George Dragoi - US grants

Development of predictive coding networks for spatial navigation Summary: Mammalian navigation uses internal models to predict the spatial-temporal statistical regularity of the sequence of environmental locations. Predictive coding theories view the brain as Bayesian interpreter that computes the difference between the external stimuli and an internal model of the world. It is increasingly understood that sequential spatial information is represented by temporal sequences of ensemble neuronal firing in the hippocampus. Without exception, these ensemble patterns have been investigated exclusively in adult animals. A small handful of studies measured the activity of individual hippocampal neurons as pre- weanling or juvenile animals briefly explored open-field environments. However, spatial experience is believed to be internally represented by highly compressed temporal sequences of neuronal ensemble firing during awake and sleep states in the form of theta sequences, replay, and preplay, which are expressed within populations rather than single neurons. Our goal is to reveal the principles and stages of early-life development and maturation of attractor-based compressed temporal sequences as priors for encoding future navigation experiences (i.e., predictive coding), and the role age and early spatial experience play in these processes and in navigation learning. To achieve this goal, we develop new methods to: 1. Chronically record, at millisecond resolution, from large ensembles of neurons (up to 70 simultaneously) from the hippocampus in developing freely-behaving and sleeping rats from first day after eye opening; 2. Reveal and analyze predictive coding network properties; 3. Control and restrict animals? prior spatial experience. Successful completion of this proposal will provide unique resources to help understand the emergence and maturation of cortical networks for internally-generated representations and will provide links and predictive models to study perturbations in neuronal ensemble patterns underlying neurodevelopmental and psychiatric disorders like schizophrenia and autism spectrum disorder.

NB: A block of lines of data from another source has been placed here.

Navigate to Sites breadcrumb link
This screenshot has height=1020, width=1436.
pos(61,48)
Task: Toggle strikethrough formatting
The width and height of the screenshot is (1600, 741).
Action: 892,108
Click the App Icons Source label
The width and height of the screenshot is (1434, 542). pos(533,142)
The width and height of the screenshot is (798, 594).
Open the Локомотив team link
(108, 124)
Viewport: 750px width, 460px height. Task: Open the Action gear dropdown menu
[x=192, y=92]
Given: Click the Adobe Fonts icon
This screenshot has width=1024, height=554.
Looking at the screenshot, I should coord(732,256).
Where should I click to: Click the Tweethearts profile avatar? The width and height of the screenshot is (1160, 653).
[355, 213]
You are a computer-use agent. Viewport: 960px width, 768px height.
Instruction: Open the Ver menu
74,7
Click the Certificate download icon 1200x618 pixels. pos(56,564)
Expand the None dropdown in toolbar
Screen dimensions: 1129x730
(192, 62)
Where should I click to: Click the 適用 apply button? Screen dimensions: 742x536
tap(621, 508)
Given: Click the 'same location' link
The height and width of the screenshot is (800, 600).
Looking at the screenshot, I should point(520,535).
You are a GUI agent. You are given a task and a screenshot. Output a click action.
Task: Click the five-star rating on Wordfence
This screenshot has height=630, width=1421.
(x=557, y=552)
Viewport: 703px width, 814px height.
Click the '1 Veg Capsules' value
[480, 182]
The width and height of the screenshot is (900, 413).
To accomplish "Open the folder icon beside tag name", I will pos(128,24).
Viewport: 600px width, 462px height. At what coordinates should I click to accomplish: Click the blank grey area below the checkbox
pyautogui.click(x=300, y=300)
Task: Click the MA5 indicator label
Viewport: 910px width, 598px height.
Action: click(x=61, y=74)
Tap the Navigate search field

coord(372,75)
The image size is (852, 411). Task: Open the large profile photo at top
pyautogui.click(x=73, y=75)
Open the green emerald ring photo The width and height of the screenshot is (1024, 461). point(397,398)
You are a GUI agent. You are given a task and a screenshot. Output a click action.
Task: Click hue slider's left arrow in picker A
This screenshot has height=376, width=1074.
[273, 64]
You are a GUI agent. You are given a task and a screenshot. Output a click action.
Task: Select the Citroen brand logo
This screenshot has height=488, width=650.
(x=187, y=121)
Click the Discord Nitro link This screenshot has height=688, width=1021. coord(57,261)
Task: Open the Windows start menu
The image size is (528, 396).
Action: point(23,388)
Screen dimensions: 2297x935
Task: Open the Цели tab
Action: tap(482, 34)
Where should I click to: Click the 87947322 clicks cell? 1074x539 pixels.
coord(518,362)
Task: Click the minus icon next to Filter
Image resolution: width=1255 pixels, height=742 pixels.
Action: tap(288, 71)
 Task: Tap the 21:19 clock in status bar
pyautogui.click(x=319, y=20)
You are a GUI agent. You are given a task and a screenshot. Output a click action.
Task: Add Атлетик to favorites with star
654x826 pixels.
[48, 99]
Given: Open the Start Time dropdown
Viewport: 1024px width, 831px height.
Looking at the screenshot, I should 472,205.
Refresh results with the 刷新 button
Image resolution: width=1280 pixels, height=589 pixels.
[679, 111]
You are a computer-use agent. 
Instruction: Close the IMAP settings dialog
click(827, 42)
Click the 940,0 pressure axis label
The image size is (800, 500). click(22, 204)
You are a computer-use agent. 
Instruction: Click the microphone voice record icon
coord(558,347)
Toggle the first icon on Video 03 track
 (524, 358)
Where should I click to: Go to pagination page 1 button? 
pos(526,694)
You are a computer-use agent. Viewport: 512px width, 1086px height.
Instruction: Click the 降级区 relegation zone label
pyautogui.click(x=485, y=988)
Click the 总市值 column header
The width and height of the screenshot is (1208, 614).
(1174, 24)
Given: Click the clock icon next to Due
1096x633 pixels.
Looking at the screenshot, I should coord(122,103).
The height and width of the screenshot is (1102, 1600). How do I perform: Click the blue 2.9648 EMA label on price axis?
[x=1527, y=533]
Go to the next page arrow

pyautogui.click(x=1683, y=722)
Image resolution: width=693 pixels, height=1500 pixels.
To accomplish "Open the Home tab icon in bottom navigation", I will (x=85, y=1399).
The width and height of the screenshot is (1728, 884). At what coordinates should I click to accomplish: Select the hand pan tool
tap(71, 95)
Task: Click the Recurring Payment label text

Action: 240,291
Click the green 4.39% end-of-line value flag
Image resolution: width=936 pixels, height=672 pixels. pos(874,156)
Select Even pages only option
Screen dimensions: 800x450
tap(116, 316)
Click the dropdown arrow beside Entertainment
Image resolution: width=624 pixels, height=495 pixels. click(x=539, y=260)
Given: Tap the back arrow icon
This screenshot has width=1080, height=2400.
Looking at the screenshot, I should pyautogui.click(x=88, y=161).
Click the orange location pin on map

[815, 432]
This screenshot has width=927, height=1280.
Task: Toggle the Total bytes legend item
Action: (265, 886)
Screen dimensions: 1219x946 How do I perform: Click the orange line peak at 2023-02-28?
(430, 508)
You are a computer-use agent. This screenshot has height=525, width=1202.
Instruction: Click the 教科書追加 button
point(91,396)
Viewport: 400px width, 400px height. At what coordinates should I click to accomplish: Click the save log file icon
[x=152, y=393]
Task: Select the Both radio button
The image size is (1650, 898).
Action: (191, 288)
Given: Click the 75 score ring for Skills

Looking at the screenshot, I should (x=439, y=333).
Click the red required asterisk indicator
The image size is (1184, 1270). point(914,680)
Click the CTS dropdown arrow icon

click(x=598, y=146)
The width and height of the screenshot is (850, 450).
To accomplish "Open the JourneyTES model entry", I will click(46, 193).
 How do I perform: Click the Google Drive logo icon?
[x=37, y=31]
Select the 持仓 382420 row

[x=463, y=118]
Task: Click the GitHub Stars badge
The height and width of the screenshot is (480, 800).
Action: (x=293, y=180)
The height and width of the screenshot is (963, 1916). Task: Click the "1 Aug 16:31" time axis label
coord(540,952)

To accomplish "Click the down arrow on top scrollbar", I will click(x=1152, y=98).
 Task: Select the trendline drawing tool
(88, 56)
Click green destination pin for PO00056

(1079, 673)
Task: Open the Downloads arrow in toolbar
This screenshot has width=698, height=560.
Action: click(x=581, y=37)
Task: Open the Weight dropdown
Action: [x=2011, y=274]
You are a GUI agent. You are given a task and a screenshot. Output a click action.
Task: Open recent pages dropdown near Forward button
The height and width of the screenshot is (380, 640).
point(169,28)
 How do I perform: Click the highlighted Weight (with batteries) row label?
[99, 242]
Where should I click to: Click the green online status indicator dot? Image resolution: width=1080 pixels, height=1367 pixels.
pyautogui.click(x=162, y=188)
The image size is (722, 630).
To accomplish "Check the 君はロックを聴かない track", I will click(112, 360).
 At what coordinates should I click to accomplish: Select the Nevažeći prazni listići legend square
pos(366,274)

Project summary: Of the multiple memory systems operating in the brain, episodic memory, defined by the ability to remember where and when events occurred in the past, is a recently evolved, later developing and early deteriorating cognitive function. Early-life episodic memories are rapidly forgotten, a phenomenon known as infantile amnesia occurring in humans and non-human animals. The hippocampus, an evolutionarily ancient, highly organized part of the cortex, is essential for the relational binding of spatial locations and events into spatial and mental trajectories and memory episodes. The rapid encoding and consolidation of sequential spatial experiences into memory episodes is believed to be achieved by the representation of such trajectories within time-compressed hippocampal ?place cell? sequences during navigation and the sleep/rest periods preceding (i.e., preplay, supporting rapid encoding) and following (i.e., replay, supporting consolidation) the novel experiences. The hippocampus undergoes a developmental critical period and functionally matures around postnatal day 24 (P24) in the rat, an age when infantile amnesia ends in rodents. Our main goal is to explore and understand the dependence of memory development on intrahippocampal synaptic plasticity and early-life experience by studying the development of ensemble place cell coding in the hippocampus. We combine chronic electrophysiologic recording of large ensembles of neurons in awake-behaving and sleeping rats across three recently described developmental stages in postnatal life with intra-hippocampal infusion of enhancers of synaptic plasticity, rearing in enriched environments or early-life visual deprivation (dark rearing), and computational methods for decoding spatial trajectories. The successful completion of our proposed aims promises to uncover such developmental mechanism and factors in the rat, which should help understand the development and emergence of episodic memories in the human, where such invasive approaches are not possible. Our findings could more generally impact our understanding of developmental neuro-psychiatric brain diseases like autism, schizophrenia, and intellectual disabilities.